If the pattern is one-sided or pulsatile, imaging studies are often ordered to look at the blood vessels or structures near the ear. Your doctor will also check for treatable causes like earwax blockage, fluid behind the eardrum, or jaw joint dysfunction.
Treatment and Management
No pill eliminates tinnitus, but several approaches reduce how much it affects daily life. The most effective strategy depends on whether the ringing is mild and occasional or constant and distressing.
For people with hearing loss, hearing aids often make tinnitus less noticeable simply by restoring the external sounds your brain has been missing. When the brain gets more normal input, it tends to dial down the compensatory hyperactivity that produces the ringing.
Cognitive behavioral therapy (CBT) is the best-studied psychological treatment. It works by breaking the cycle where negative thoughts about the ringing increase attention to it, which increases distress, which makes the ringing seem louder. An eight-week mindfulness-based version of CBT led to significant improvement in tinnitus-related distress in 40 to 50 percent of participants in a study of 182 adults with chronic tinnitus.

Given data
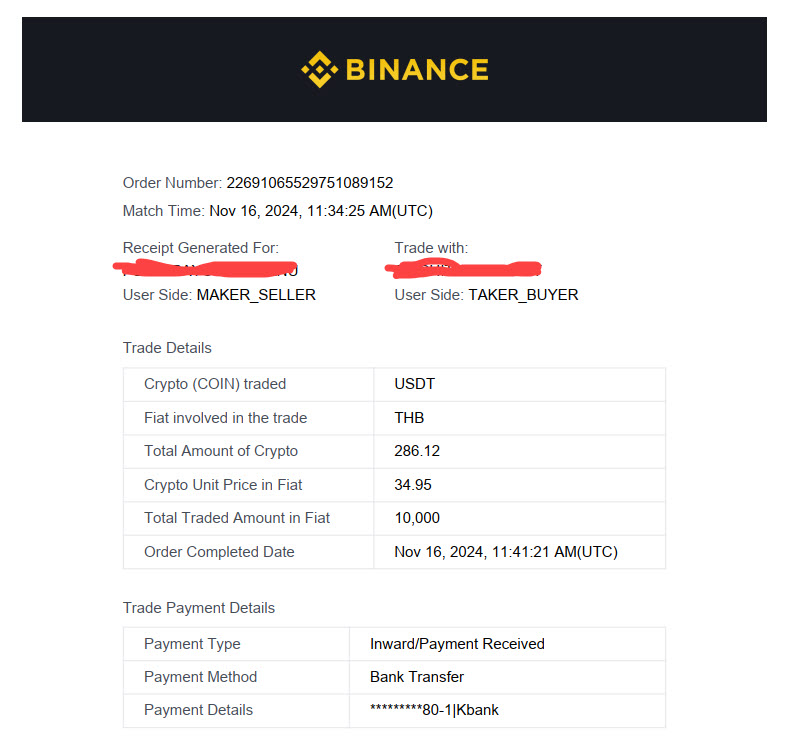Click the 34.95 unit price value
The image size is (805, 751).
tap(413, 485)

Problem to solve
Reproduce word for word the part of the tinnitus treatment text from "For people with" up to and including "with chronic tinnitus.". Answer from the text alone.

Answer section
For people with hearing loss, hearing aids often make tinnitus less noticeable simply by restoring the external sounds your brain has been missing. When the brain gets more normal input, it tends to dial down the compensatory hyperactivity that produces the ringing.
Cognitive behavioral therapy (CBT) is the best-studied psychological treatment. It works by breaking the cycle where negative thoughts about the ringing increase attention to it, which increases distress, which makes the ringing seem louder. An eight-week mindfulness-based version of CBT led to significant improvement in tinnitus-related distress in 40 to 50 percent of participants in a study of 182 adults with chronic tinnitus.